Вижу, не убедил. Поворачиваюсь к Бушуеву, обмен взглядами можно расшифровать, как короткое совещание с выводом: можно закругляться. Попробую:
— У вас какие-нибудь вопросы ещё есть?
— Каких гарантий вы ждёте от нас? — опять вступает Хованский.
— Нам нужен космодром, нам нужно одно из предприятий-производителей ракетных двигателей. НПО «Энергомаш» или что-то подобное. Возможно, понадобится авиазавод. Но космодром, а лучше площадка под него — в первую очередь. В этом деле я и жду от вас помощи.
— Без нас не обойдётесь? — Хованский слегка хитренько улыбается.
— Наверное, обойдёмся. Но если вы подвернулись, то почему нет?
— Каковы ваши обязательства? Что будет иметь банк по итогу?
Достаю условия «четыре за десять» (если точно, там четыре с половиной за десять), снова кладу на столик. Странные люди, начинают с конца. Хотя им, банкирам, виднее, с чего начинать инвестиционную активность. Тезисно освещаю документ для Костюшина. Слегка скучающим тоном:
— Шестнадцать и три десятых процента в год. Стоимость вклада привязывается к цене банковских металлов — золота, платины, палладия — на момент регистрации вложения и получения над ним контроля. Проценты начисляются ежегодно и тут же капитализируются. Выплаты процентов возможны не ранее чем через пять лет и не позднее десяти.
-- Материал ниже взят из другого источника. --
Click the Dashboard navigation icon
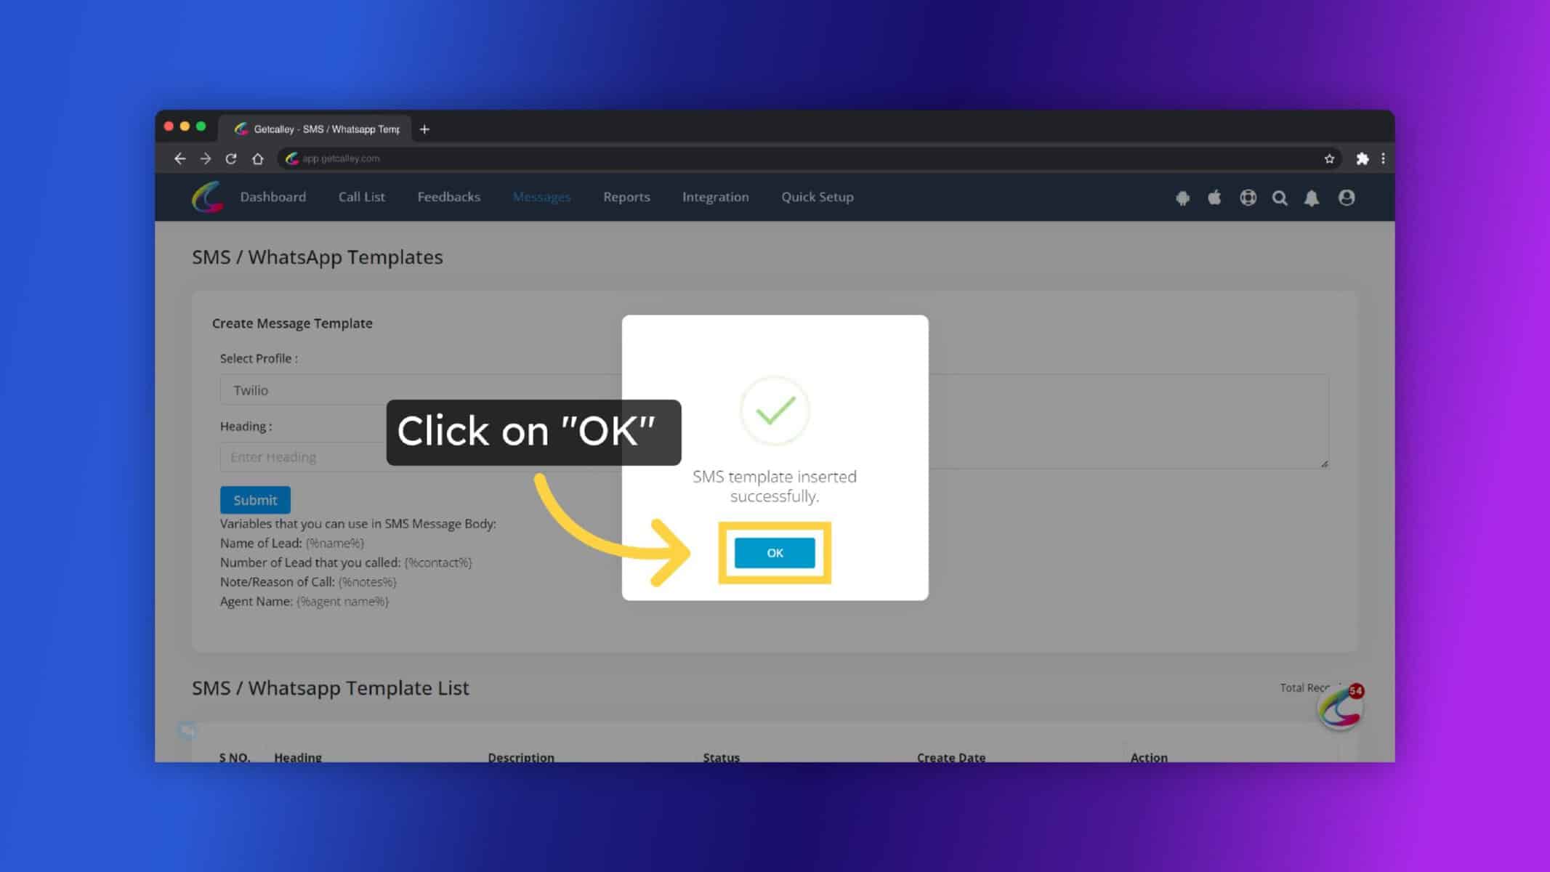This screenshot has height=872, width=1550. tap(273, 197)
Не исключена вероятность — само собой, при желании вкладчика — выплаты драгметаллами в материальной форме.
Костюшин всем своим видом выражает спокойное равнодушие, только хрен ты меня проведёшь. Если при словах «золото, банковские металлы, выплата жирных процентов» банкир не возбуждается, значит, он мёртв.
— Ты где-то там, — Костюшин сопровождает слова, сочащиеся скепсисом, жестом: палец вверх, — золотой прииск нашёл?
— Вы не слышали об этом? — гашу его скепсис своим удивлением. — Астероид Психея, практически полностью железно-никелевый. В таких рудах присутствие золота и платины неизбежно. Тот же наш «Норникель» и палладий добывает, и платину, и много ещё чего. По современным рыночным ценам стоимость руд Психеи оценивается квинтиллионами долларов.
— И как ты до него доберёшься? — скепсис возвращается.
А мне начинает надоедать.
— Станислав Алексеевич, давайте вы, — оборачиваюсь к старшему товарищу. — Простите, Андрей Львович, как-то не ожидал, что вы совсем не в курсе.
— Ядерный буксир же, — Бушуев реагирует моментально. — Проект «Зевс». Удельный импульс до двухсот километров в секунду, в пятьдесят раз выше, чем у самых современных традиционных ракетных движков. До Психеи доберётся не дольше чем за год. Только подозреваю, что Витю это не устроит, и он придумает, как добраться за месяц.